My problem is as follows: I need to analyse data from several different files with a lot of entries (up to 500.000 per column, 10 columns in total). The files are connected through the use of IDs, e.g. ORDER_IDs. However, the IDs can appear multiple times, e.g. when an order contains multiple order lines. It is also possible, that one ID doesn't appear in one of the files, e.g. because a file with sales data does only have information on the orders shipped, but not those that have not been shippet yet.

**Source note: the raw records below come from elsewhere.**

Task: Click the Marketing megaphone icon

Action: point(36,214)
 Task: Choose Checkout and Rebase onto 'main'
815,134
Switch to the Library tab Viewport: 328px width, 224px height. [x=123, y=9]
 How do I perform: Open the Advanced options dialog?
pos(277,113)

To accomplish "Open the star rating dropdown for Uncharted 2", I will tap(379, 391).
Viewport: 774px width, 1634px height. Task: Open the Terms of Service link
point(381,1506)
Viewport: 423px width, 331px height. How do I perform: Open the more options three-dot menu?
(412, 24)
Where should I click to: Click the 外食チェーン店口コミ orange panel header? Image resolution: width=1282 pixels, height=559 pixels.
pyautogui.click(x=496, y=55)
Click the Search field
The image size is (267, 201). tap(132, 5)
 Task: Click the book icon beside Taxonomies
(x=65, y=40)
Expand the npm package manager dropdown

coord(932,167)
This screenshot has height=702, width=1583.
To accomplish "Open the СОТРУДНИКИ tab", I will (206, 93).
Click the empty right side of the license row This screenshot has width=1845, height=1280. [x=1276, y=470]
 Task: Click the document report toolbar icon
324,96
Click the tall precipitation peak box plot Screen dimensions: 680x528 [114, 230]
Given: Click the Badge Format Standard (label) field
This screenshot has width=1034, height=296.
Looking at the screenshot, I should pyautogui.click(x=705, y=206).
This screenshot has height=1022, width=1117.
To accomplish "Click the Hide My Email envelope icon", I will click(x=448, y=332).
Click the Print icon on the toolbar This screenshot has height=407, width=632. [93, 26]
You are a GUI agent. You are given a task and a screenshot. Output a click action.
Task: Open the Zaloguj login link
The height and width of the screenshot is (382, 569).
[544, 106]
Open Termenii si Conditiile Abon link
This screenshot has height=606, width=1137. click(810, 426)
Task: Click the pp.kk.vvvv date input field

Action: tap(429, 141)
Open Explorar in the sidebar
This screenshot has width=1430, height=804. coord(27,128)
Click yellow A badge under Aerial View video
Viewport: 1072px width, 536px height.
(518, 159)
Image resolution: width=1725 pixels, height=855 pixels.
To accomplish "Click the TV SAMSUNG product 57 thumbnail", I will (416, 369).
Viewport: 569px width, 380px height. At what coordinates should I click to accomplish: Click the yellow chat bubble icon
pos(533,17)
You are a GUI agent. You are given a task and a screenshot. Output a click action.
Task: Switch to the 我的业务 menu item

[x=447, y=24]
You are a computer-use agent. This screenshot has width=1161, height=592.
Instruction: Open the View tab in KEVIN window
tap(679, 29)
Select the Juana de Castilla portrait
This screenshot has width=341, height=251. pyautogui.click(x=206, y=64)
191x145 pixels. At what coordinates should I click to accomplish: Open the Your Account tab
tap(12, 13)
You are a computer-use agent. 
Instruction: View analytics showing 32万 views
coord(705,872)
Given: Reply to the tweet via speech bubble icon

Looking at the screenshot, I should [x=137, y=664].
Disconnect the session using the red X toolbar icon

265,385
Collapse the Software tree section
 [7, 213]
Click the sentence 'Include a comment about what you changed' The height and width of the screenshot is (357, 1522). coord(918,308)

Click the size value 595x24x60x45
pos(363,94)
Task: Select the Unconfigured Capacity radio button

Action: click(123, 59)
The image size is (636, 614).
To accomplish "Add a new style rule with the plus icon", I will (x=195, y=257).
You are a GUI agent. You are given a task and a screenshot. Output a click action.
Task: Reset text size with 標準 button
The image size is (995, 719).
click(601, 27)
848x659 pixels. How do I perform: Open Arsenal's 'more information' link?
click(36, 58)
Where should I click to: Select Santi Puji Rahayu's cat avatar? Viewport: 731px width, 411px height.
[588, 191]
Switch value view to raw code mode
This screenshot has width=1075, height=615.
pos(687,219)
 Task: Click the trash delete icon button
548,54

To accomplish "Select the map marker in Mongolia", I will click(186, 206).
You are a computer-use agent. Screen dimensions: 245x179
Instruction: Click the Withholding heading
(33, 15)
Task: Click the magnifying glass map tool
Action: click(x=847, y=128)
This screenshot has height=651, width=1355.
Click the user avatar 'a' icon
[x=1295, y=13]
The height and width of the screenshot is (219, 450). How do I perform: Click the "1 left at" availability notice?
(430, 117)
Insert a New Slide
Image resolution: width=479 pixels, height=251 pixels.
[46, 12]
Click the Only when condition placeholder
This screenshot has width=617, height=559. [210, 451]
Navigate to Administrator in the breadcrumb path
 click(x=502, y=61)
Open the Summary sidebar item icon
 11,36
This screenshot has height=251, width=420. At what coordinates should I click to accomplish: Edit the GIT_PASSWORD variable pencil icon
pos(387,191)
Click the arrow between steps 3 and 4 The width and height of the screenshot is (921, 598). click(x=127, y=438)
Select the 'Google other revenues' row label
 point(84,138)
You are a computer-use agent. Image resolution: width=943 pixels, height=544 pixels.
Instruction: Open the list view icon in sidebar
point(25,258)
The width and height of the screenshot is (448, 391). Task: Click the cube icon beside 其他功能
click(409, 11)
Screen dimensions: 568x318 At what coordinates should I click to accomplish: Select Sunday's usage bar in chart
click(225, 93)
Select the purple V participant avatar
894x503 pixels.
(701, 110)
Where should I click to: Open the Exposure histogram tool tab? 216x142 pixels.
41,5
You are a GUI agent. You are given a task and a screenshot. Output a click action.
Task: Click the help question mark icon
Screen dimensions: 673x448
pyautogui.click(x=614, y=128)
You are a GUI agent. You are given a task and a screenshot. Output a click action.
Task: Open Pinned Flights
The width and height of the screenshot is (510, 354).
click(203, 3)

So I have different files with different lengths and unique IDs identifying positions that can vary in their appearance (It is there or not) over all the data files. What I want now is to filter one file by ID so that it only shows the IDs listed in another file. Also, the additional columns from the first file should be moved over.
Example of what I have: dt1:
ORDER_ID SKU_ID Quantity_Shipped
12345 678910 100
12346 648392 30
64739 648392 20
dt2:
ORDER_ID Country
12345 DE
12346 DE
55430 SE
90632 JPN
76543 ARG
64739 CH
What I want:
ORDER_ID SKU_ID Quantity_Shipped Country
12345 678910 100 DE
12346 648392 30 DE
64739 648392 20 CH
Originally, the data was imported from a csv file. The approach I used so far has worked when merging two files. When trying to add the information from a third file hoewever, I get only NA as answers. What can I do to fix this?
This is the approach I used so far.
df2 <- data.frame(ORDER_ID = sales[["ORDER_ID"]])
df1 <- data.frame(ORDER_ID = OL[["ORDER_ID"]], SKU_ID = OL[["SKU_ID"]],
QTY_SHIPPED = OL[["QTY_SHIPPED"]], EXPECTED_VOLUME =
OL[["EXPECTED_VOLUME"]])
library(data.table)
dt2 <- data.table(df1)
dt1 <- data.table(df2)
dt3 <- dt2[match(dt1$ORDER_ID, dt2$ORDER_ID), ]